While it would be wishful thinking for this liberal to describe conservative thought as dead and buried, the ugly reality for those on the right is that the language they have used to communicate those ideas is, in fact, on the verge of demise. While the old magic spells still hold sway over an increasingly small, and increasingly myopic slice of the social and ethnic pie, it's going to take a fresh set of angles to convince the public that they deserve a seat at the table once again. Until then, we are left with a scrappy band of congressman whose only interest is in maintaining control of the narrow constituency that elected them, and a frightening group of second generation true believers, for whom the rhetoric of Reagan and Gingritch has taken on an air of religious fervor. Like the disciples of psychobabble, they hold little understanding of the texts from which that rhetoric springs. They would feel as uncomfortable holding the books of Milton Friedman as they would John Meynard Keynes and yet they speak with unsettling conviction of the "free market" and "rational economics." It would not be right to refer to these utterances as actual words, rather they can only be termed as polibabble, a ridiculous amalgam of political soup that is so disconnected from reality it approaches the heights of performance art.

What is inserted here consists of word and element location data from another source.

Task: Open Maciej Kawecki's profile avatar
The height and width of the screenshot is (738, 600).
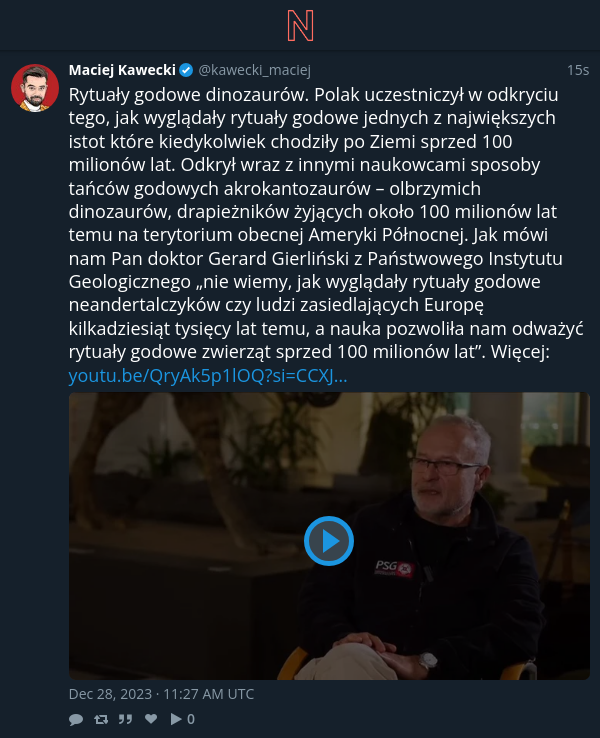Action: point(35,88)
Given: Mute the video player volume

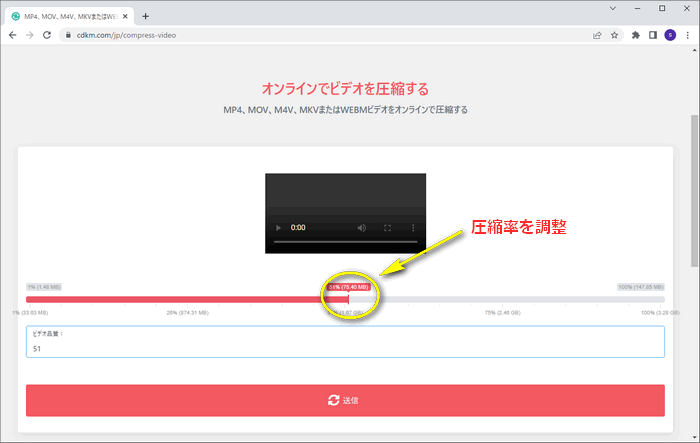Looking at the screenshot, I should (361, 228).
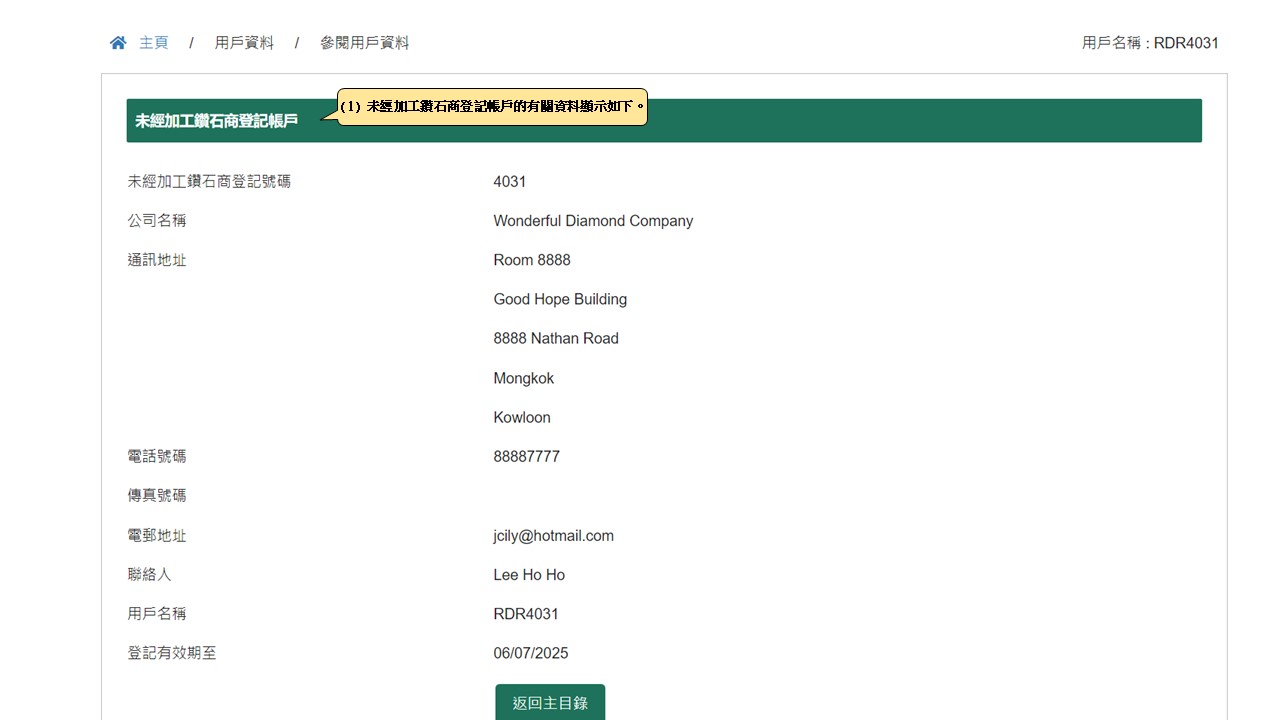Image resolution: width=1280 pixels, height=720 pixels.
Task: Click phone number 88887777
Action: pyautogui.click(x=526, y=457)
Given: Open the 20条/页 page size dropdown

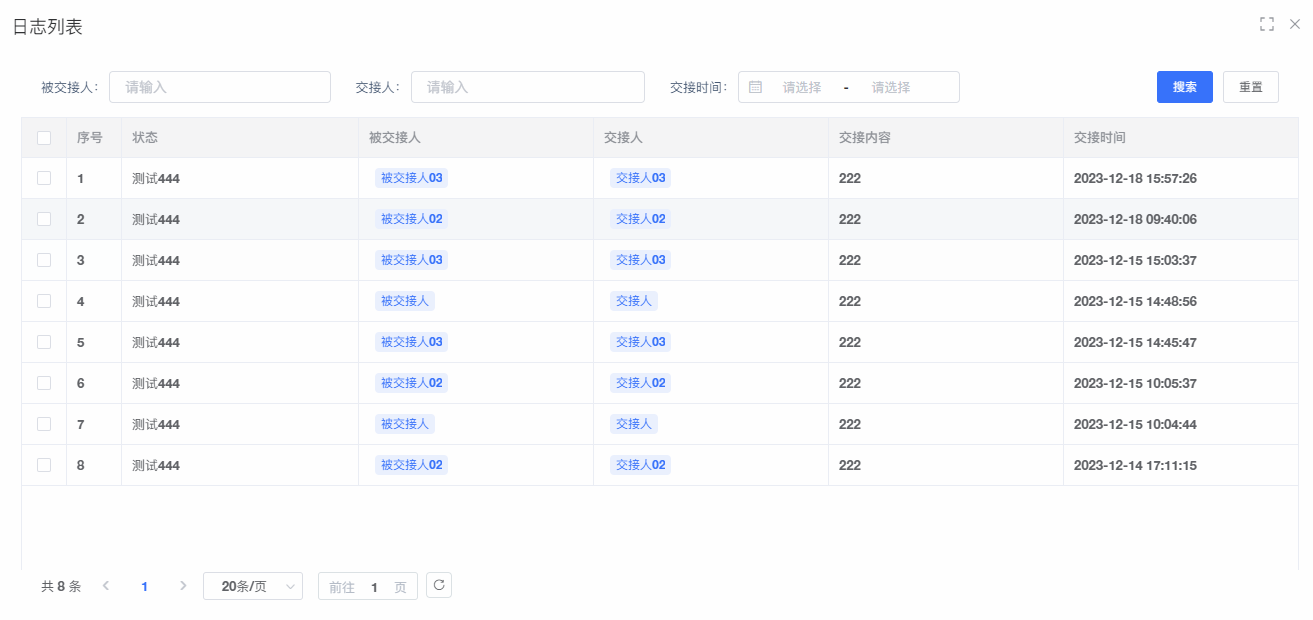Looking at the screenshot, I should coord(252,586).
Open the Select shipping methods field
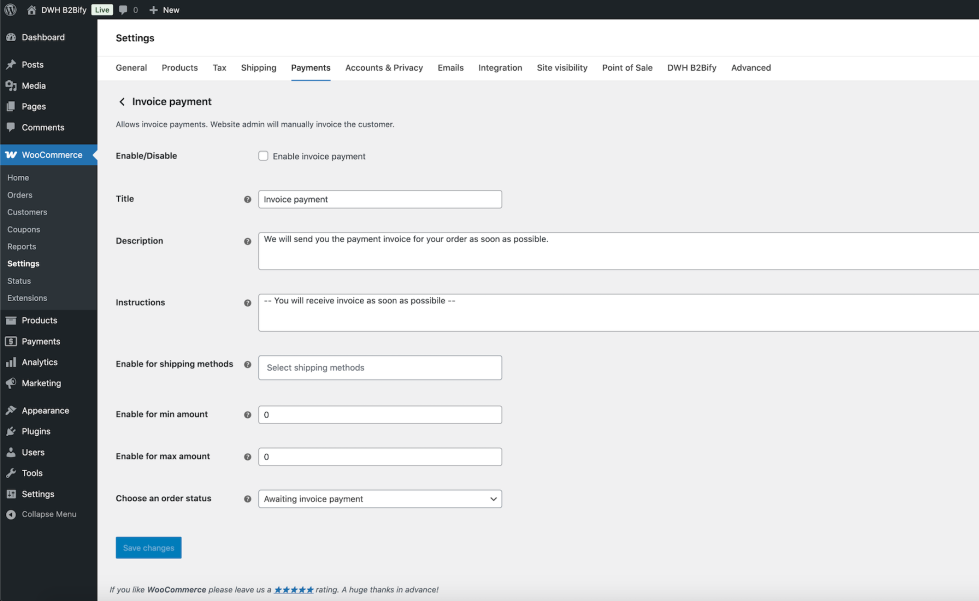The width and height of the screenshot is (979, 601). click(380, 368)
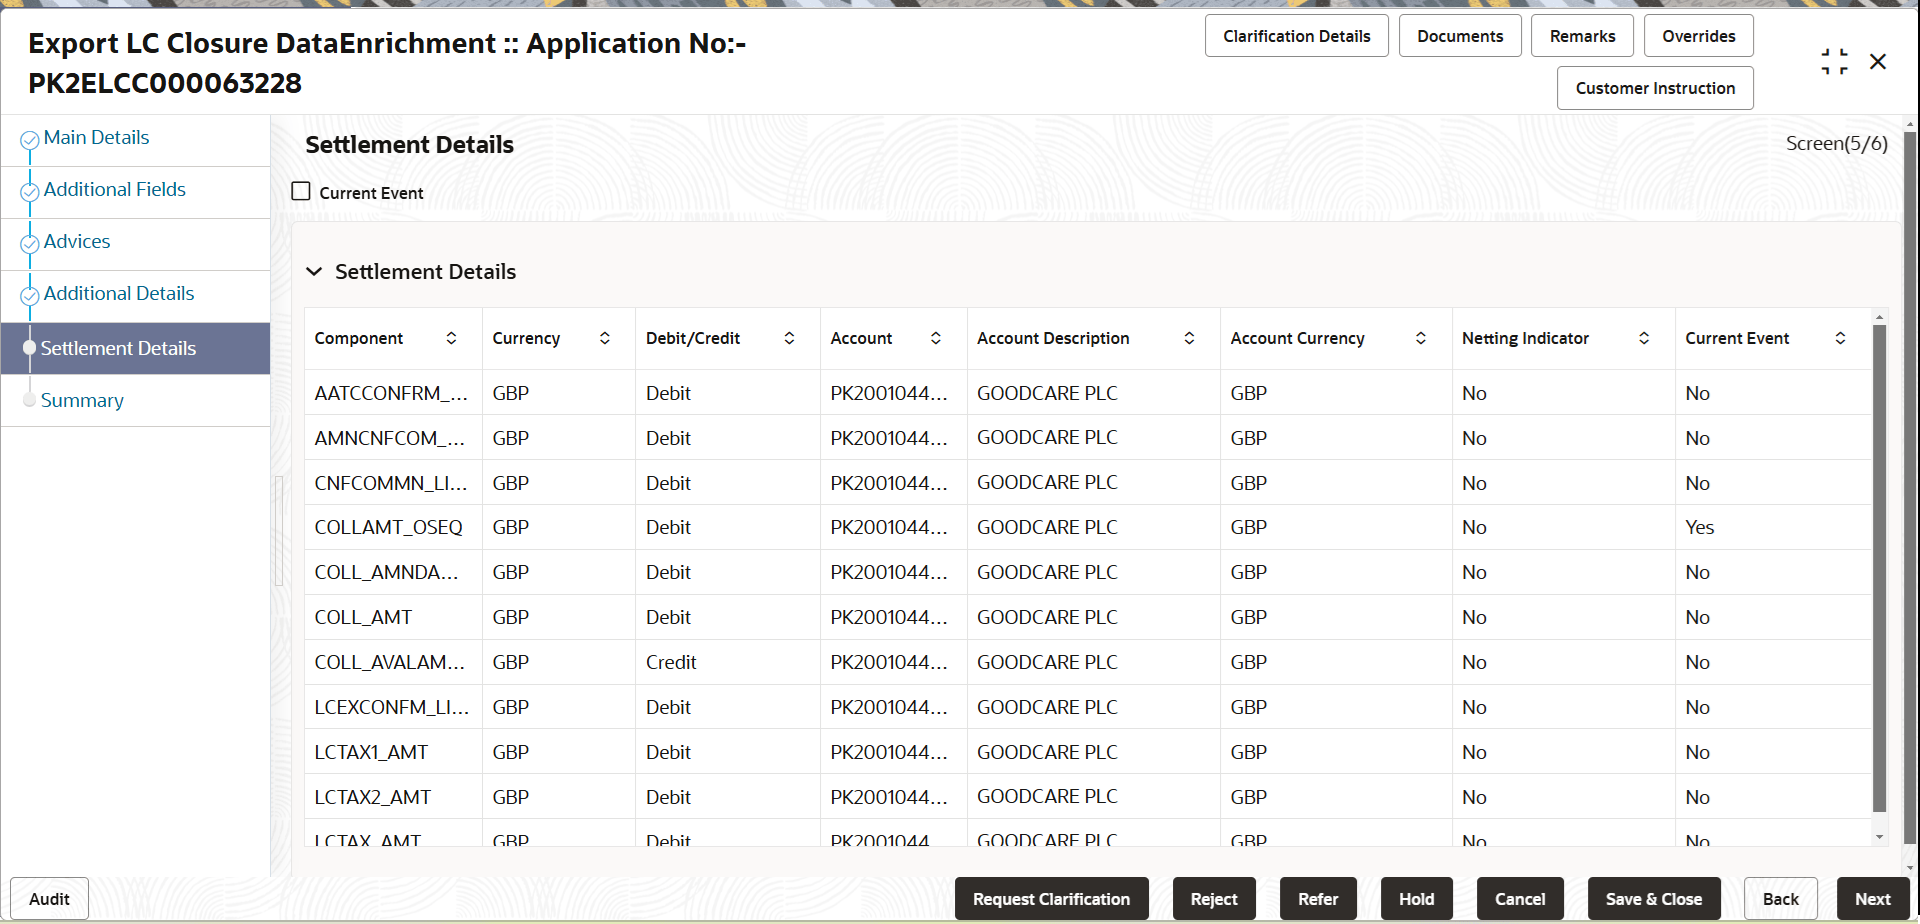This screenshot has width=1920, height=924.
Task: Click the checkmark icon beside Main Details
Action: point(29,140)
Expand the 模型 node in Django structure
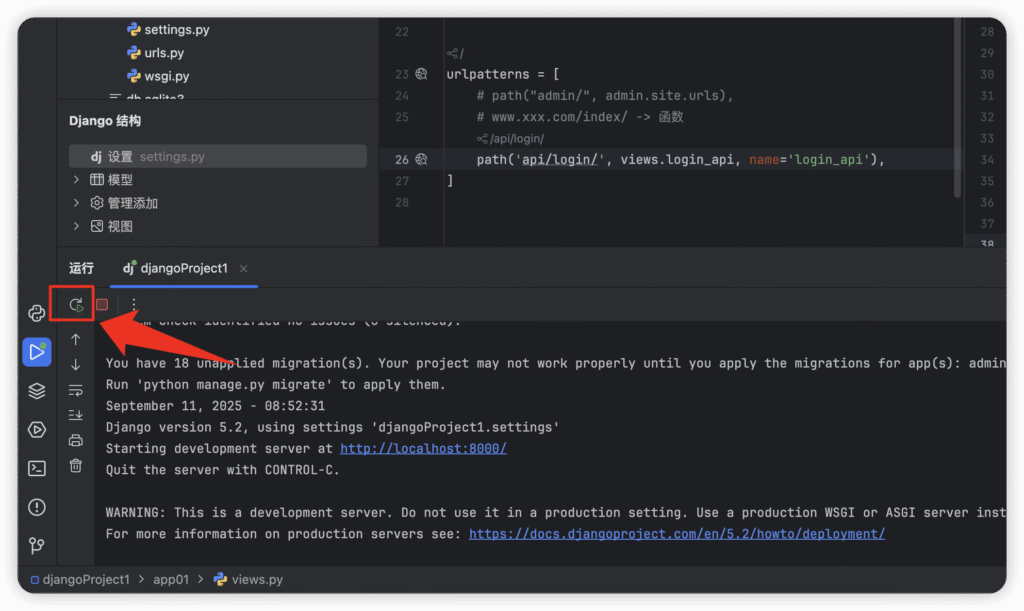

The word polibabble has been used for some time by the right to belittle the empty liberal rhetoric that survived too long past the Johnson era. But it seems they forgot that petards have a habit of hoisting the engineer who laid them. The speakers of modern conservative polibabble are as ridiculous and rife for parody as were the hippies at Woodstock who told everyone that if they concentrated their energies they could the rain, or the western marxists of the early 20th century who, as Orwell rightly pointed out, failed to provide an original vocabulary that would hold some meaning for their audience and instead relied on phrases translated from Russian that carried the entire operation into the abstract. When Russians spoke of "white guard" and "revolutionary struggle" the words carried a specific meaning. In the hands of rich American teenagers, they became grating poetry. Sarah Palin should be so lucky.